System suitability: Reference solution (a):
— resolution: minimum 2.5 between the peaks due to impurity C and prazepam.
Calculation of percentage contents:
— for each impurity, use the concentration of prazepam in reference solution (b).
Limits:
— unspecified impurities: for each impurity, maximum 0.10 per cent;
— total: maximum 0.2 per cent;
— reporting threshold: 0.05 per cent.
Loss on drying (2.2.32)
Maximum 0.5 per cent, determined on 1.000 g by drying in an oven at 105 °C.
Sulfated ash (2.4.14)
Maximum 0.1 per cent, determined on 1.0 g.
ASSAY
Dissolve 0.250 g in 25 mL of anhydrous acetic acid R. Titrate with 0.1 M perchloric acid, determining the end-point potentiometrically (2.2.20).

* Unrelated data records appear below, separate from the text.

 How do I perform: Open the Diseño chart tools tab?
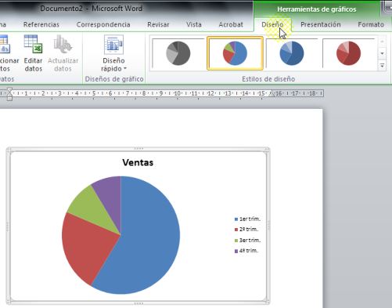272,24
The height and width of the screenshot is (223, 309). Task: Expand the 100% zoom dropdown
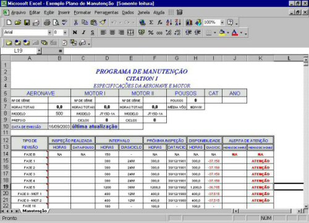pyautogui.click(x=222, y=22)
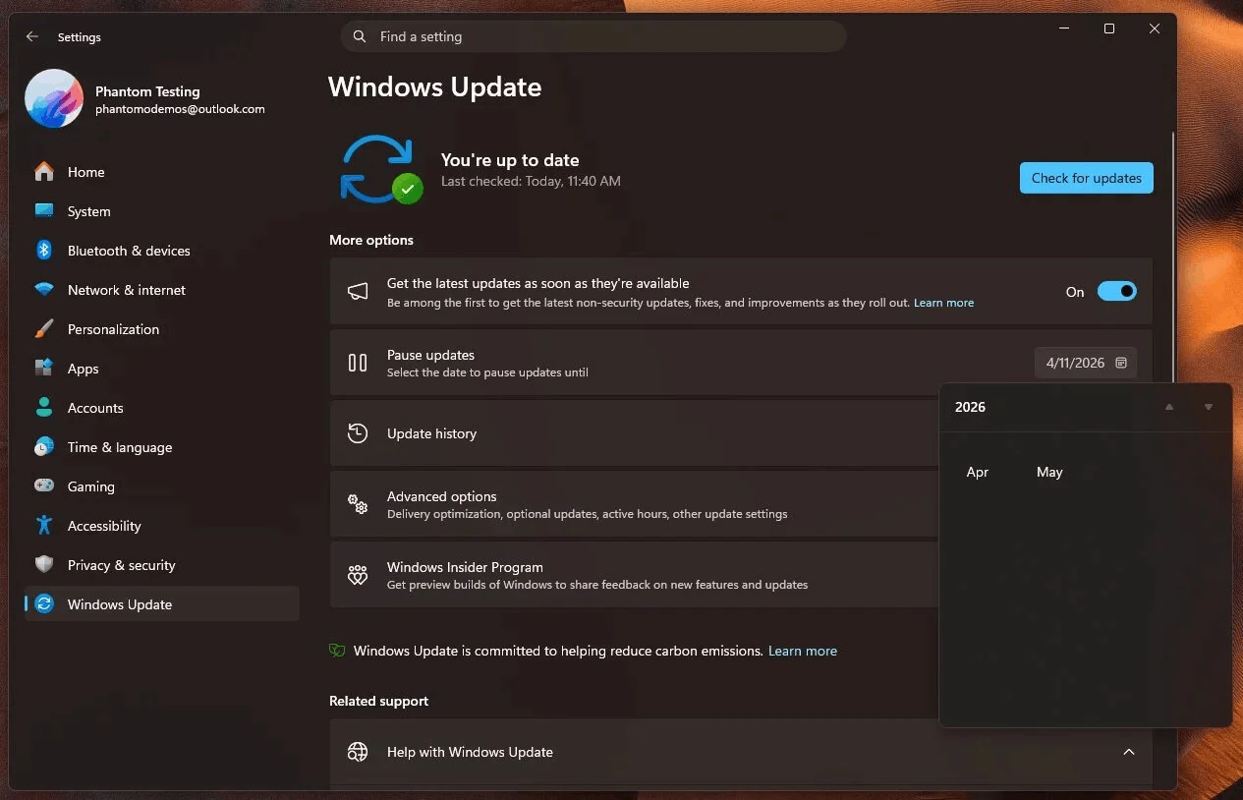Open the Gaming settings section
The image size is (1243, 800).
tap(90, 486)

1 mL of 0.1 M perchloric acid is equivalent to 32.48 mg of C19H17ClN2O.
STORAGE
Protected from light.
IMPURITIES
Other detectable impurities (the following substances would, if present at a sufficient level, be detected by one or other of the tests in the monograph. They are limited by the general acceptance criterion for other/unspecified impurities and/or by the general monograph Substances for pharmaceutical use (2034). It is therefore not necessary to identify these impurities for demonstration of compliance. See also 5.10. Control of impurities in substances for pharmaceutical use) A, B, C, D.
A. 7-chloro-5-phenyl-1,3-dihydro-2H-1,4-benzodiazepin-2-one (nordazepam),
B. [5-chloro-2-[(cyclopropylmethyl)amino]phenyl]phenylmethanone,
C. (2-amino-5-chlorophenyl)phenylmethanone (aminochlorobenzophenone),
D. N-(2-benzoyl-4-chlorophenyl)-2-bromo-N-(cyclopropylmethyl)acetamide.